Dan Maes: "I'm the only conservative candidate left" in race for governor
Locals curious if yesterday's unity press conference on behalf of gubernatorial hopeful Scott McInnis has weakened the resolve of Dan Maes, McInnis' only remaining Republican challenger, need only to listen to his voicemail-intro messages to get an answer.
Dan Maes isn't getting out while the getting is good.
On his main office line, Maes says, "I don't care what contract was signed by what elitists in the Republican Party. We are here to fight for conservative Republicans, conservative Democrats and conservative independents... I will be in this fight as you as you want me in it." And on his cell phone, he begins, "Now that I'm the only conservative candidate left..."
In conversation, Maes is every bit as defiant. Consider his take on McInnis' "Platform for Prosperity," a philosophical framework developed with input from state senator Josh Penry and former Congressman Tom Tancredo -- former McInnis rivals who've now decided to back him. "As far as I'm concerned," Maes says, "the document is hardly better than a roll of Charmin tissue because of the genesis of it."
Maes doesn't reject everything about the platform. Although he thinks it falls short of a "true conservative message" at times, he says, "I agree with the majority of the points from a political and technical standpoint." Indeed, he adds, "They could have plagiarized it from my website. I've been saying these things for seven months -- before my competitors even decided if they thought they could beat Bill Ritter or not."
The same goes for the focus on economic matters rather than potentially divisive social issues like abortion and gay marriage.
"Once again, the McInnis campaign has simply plagiarized my public message about this subject," Maes maintains. "We started with a positive message about me being a business executive and having executive skills than can help turn this economy around. We've led with this message. That doesn't mean I'll abandon our traditional platform on social issues. I stand firmly on those conservative social issues. But I've commented that social issues aren't on the front burner for most people right now."
Of course, Maes is hardly the only Republican candidate to reach these conclusions. But he remains upset by the process used to incorporate them into McInnis' platform.

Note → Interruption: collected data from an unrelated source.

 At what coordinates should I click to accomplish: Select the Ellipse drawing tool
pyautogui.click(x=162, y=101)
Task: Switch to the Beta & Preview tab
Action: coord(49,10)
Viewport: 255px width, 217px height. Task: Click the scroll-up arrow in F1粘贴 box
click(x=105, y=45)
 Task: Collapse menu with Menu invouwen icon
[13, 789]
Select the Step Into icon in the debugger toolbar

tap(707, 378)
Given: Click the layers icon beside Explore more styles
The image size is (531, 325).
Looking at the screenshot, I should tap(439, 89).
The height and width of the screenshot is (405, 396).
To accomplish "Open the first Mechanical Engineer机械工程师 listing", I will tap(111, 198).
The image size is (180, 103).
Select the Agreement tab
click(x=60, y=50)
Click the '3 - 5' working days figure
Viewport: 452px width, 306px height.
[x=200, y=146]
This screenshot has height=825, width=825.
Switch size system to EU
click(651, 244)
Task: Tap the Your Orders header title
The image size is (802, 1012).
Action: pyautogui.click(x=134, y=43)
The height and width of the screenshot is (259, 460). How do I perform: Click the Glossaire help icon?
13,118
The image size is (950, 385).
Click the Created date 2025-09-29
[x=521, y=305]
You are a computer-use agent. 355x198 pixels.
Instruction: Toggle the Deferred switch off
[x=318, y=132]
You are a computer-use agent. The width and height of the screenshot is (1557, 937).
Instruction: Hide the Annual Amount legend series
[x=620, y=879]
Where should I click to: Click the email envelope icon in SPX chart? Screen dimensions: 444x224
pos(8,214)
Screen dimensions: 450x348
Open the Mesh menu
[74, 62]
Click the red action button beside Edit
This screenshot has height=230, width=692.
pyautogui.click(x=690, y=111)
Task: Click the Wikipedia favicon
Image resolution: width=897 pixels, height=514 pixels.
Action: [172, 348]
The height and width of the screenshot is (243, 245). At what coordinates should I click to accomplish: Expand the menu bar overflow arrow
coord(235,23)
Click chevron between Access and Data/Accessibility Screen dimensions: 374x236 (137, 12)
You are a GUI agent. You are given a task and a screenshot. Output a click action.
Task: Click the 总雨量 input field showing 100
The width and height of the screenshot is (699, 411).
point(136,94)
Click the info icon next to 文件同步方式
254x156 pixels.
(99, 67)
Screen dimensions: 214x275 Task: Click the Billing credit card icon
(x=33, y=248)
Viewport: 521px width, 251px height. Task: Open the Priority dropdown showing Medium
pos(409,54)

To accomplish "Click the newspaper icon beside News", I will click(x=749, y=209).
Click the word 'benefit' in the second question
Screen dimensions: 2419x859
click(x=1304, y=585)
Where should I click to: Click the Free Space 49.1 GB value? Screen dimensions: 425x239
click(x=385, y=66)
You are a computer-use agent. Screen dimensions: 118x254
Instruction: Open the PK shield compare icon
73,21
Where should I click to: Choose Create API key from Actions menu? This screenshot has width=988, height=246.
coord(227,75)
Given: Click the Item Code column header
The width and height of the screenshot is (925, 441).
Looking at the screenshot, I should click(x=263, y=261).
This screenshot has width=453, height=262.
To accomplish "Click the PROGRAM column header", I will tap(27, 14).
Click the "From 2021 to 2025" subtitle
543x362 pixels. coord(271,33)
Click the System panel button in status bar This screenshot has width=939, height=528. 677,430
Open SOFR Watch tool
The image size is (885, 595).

"The entire document is bogus because of its source -- completely selfish political motives," he argues. "It's been spun into a more generally acceptable document in an effort to win support for a single candidate."
Was Maes asked to contribute his ideas to the platform? Hardly.
"At no point have I ever been invited into this dialogue," he says. "I did receive a phone call from a representative of the McInnis campaign yesterday, after it was all done, requesting a meeting with Scott. I advised them clearly that I am not leaving the campaign, so if that was the motive of the meeting, just be aware of that -- and if he'd still like to meet, then I'd be glad to. And I've received no follow-up calls."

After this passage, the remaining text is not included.